Association of PKU with 14-3-3 protein. A, PKU binds to 14-3-3 protein in vitro. Protein samples were analyzed by
immunoblotting with a monoclonal anti-PKU antibody. 1st lane, GST protein alone (GST). 2nd lane, GST/14-3-3 fusion protein alone
(1433-GST). 3rd lane, NIH/3T3 cell
lysates were added to immobilized, recombinant GST (GST/3T3
lys), and after extensive washing, bound proteins were analyzed by
immunoblotting. 4th lane, NIH/3T3 cell lysates
were added to immobilized, recombinant GST/14-3-3 fusion protein
(1433-GST/3T3 lys), and after extensive washing, bound
proteins were analyzed by immunoblotting. 5th lane, an extract of NIH/3T3 cells (3T3 lys). This
immunoblot is representative of results of four independent
experiments. B, PKU associates with 14-3-3 protein
in vivo. Protein samples were analyzed by immunoblotting
with a monoclonal anti-PKU antibody and by a polyclonal
anti-14-3-3 antibody that specifically recognizes the isoform.
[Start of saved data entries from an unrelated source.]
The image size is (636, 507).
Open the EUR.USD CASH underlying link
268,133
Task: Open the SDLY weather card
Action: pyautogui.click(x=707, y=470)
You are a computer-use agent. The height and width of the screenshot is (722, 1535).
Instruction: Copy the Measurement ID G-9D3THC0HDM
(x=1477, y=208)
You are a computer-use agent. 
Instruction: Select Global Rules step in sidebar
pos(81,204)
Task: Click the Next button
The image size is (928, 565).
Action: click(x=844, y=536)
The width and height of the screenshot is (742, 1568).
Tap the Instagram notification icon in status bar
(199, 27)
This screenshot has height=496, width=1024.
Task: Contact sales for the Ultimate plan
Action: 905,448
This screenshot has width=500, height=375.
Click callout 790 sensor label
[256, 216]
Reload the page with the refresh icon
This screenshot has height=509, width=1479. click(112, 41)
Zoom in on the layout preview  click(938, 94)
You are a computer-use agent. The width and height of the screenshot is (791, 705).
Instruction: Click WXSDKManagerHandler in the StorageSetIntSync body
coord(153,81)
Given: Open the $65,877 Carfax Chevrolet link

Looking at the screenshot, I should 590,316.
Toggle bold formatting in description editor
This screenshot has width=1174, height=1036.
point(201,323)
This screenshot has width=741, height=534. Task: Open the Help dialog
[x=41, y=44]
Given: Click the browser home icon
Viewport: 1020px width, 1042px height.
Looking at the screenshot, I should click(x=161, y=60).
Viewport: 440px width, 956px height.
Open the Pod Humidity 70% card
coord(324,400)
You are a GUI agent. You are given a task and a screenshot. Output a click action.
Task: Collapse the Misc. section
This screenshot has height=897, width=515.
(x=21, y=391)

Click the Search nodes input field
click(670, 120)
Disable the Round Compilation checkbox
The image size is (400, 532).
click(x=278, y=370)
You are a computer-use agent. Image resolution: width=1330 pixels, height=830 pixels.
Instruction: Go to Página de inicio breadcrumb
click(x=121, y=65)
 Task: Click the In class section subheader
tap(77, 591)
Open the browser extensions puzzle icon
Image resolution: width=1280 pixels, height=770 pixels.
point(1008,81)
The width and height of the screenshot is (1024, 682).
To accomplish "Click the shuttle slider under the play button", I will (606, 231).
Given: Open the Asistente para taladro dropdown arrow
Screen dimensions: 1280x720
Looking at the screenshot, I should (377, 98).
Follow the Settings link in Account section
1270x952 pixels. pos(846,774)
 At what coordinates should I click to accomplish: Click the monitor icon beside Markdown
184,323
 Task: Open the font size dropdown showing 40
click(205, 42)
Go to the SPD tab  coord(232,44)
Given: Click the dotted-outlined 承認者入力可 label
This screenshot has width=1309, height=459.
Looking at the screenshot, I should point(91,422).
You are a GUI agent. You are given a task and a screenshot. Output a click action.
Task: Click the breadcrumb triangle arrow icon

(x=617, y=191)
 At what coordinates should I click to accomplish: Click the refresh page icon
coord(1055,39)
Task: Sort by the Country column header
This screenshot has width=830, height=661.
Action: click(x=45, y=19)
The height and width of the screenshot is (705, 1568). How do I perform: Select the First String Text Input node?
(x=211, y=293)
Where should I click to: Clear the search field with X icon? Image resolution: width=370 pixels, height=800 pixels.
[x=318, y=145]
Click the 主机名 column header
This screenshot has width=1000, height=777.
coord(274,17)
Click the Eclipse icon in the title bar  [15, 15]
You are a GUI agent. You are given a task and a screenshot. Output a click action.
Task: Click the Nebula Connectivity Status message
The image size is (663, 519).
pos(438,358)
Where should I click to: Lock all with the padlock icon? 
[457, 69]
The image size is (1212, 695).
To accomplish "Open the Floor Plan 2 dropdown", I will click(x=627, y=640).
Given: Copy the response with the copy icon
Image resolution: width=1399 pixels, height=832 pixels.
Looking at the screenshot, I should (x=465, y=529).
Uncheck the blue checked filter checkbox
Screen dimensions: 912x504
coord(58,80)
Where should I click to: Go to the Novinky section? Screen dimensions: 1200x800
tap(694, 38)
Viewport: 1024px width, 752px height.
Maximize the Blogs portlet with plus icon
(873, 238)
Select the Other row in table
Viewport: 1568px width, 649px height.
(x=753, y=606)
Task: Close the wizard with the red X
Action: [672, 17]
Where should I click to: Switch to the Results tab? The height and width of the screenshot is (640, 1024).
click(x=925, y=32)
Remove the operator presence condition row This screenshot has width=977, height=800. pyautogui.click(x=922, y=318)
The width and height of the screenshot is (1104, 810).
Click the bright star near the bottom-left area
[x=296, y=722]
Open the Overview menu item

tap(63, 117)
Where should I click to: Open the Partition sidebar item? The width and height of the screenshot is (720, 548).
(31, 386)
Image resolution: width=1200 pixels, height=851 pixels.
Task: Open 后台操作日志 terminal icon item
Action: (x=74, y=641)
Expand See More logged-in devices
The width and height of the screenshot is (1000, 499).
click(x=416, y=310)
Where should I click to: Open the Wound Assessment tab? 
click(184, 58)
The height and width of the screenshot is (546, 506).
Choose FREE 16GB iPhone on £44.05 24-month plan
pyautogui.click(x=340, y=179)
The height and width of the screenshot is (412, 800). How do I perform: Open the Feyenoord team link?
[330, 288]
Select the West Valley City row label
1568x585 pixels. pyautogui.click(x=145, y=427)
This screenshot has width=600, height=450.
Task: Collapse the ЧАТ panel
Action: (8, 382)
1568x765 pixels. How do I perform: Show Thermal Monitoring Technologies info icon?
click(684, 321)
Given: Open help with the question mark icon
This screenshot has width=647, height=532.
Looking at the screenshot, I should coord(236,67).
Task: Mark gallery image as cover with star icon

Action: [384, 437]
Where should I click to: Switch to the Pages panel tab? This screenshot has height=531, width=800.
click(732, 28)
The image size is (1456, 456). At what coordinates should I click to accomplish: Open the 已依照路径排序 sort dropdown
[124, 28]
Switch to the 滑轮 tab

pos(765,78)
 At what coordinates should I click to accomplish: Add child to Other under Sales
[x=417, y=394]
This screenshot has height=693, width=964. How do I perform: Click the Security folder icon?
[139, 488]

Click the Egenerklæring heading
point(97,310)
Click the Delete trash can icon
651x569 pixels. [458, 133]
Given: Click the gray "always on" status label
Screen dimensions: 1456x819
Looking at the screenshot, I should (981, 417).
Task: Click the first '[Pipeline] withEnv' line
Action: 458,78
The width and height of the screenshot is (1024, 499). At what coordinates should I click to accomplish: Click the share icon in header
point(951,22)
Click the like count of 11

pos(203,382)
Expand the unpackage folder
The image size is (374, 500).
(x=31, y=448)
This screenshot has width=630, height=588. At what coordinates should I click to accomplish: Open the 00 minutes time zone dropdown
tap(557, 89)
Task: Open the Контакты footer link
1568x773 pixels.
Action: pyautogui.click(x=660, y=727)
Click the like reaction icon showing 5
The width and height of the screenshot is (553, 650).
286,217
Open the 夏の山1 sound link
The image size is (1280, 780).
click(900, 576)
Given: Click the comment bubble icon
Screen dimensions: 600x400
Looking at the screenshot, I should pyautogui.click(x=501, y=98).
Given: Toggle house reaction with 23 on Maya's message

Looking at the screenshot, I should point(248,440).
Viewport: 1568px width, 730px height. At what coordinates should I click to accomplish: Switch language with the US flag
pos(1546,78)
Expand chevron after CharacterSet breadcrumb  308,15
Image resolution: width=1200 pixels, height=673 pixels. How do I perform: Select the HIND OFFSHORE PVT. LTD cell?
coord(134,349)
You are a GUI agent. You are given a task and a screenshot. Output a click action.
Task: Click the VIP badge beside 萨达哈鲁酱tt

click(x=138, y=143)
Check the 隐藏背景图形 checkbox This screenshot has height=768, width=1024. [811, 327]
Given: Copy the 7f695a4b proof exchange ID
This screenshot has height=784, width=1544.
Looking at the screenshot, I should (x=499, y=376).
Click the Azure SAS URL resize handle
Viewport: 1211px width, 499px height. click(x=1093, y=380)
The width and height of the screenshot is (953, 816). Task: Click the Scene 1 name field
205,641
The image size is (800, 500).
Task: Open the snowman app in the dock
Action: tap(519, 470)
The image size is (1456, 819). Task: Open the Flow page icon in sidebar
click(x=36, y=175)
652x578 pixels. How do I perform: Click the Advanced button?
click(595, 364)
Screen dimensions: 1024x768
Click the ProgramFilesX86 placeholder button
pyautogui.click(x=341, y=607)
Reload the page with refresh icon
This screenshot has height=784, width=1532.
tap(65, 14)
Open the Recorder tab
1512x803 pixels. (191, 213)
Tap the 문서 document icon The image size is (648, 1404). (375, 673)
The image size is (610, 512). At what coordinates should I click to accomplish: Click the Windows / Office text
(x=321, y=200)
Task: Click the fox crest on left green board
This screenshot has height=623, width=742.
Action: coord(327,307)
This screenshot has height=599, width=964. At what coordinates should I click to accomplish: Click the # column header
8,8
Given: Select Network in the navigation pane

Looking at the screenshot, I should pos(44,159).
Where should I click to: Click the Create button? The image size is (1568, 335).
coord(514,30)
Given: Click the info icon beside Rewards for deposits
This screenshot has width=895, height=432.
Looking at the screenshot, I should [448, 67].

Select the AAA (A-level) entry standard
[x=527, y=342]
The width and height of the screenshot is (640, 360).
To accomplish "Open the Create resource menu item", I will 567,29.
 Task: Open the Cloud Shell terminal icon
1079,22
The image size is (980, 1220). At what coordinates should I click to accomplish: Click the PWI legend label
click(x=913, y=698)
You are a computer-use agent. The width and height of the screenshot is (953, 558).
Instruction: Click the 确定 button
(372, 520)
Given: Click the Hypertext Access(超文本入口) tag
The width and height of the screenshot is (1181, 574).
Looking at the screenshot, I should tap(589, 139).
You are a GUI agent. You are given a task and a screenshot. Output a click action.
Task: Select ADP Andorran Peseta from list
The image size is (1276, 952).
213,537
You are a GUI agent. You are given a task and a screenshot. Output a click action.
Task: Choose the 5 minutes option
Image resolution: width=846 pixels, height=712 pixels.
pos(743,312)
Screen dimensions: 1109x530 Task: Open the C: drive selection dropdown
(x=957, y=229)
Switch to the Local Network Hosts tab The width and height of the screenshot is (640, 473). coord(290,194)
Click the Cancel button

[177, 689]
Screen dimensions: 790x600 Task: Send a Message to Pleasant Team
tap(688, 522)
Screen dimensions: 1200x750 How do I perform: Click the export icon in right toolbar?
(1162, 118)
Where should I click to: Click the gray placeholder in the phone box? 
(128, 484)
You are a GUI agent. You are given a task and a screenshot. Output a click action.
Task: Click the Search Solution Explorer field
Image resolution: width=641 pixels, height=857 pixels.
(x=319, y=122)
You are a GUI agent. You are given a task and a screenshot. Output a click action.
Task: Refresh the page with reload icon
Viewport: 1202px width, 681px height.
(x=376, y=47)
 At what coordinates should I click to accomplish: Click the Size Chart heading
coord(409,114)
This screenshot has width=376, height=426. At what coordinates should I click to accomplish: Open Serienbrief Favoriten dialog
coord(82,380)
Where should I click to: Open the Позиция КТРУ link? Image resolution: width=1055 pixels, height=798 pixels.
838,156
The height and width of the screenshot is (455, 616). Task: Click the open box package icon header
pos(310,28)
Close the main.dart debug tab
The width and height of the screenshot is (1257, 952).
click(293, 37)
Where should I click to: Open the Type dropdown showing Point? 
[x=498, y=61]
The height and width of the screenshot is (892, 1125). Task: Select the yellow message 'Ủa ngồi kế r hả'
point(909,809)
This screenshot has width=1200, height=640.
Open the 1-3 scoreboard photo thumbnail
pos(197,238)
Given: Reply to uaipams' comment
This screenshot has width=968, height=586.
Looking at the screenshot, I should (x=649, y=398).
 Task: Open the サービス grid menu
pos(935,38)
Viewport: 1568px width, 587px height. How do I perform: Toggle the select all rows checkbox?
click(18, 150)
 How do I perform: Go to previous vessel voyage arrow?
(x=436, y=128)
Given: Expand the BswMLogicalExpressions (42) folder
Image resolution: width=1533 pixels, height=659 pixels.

1st lane, a pooled extract of NIH/3T3 cells
(3T3 lys.) (10 µl). 2nd lane, an
immunoprecipitate obtained from 500 µl of pooled 3T3 lysate with a
monoclonal anti-14-3-3 antibody (IP 1433). 3rd
lane, an immunoprecipitate obtained from 500 µl of pooled 3T3
lysate with monoclonal anti-mitogen-activated protein kinase (IP
MAPK). 4th lane, an immunoprecipitate
obtained from 500 µl of pooled 3T3 lysate with murine IgG (IP
IgG). This immunoblot is representative of results of three
separate experiments.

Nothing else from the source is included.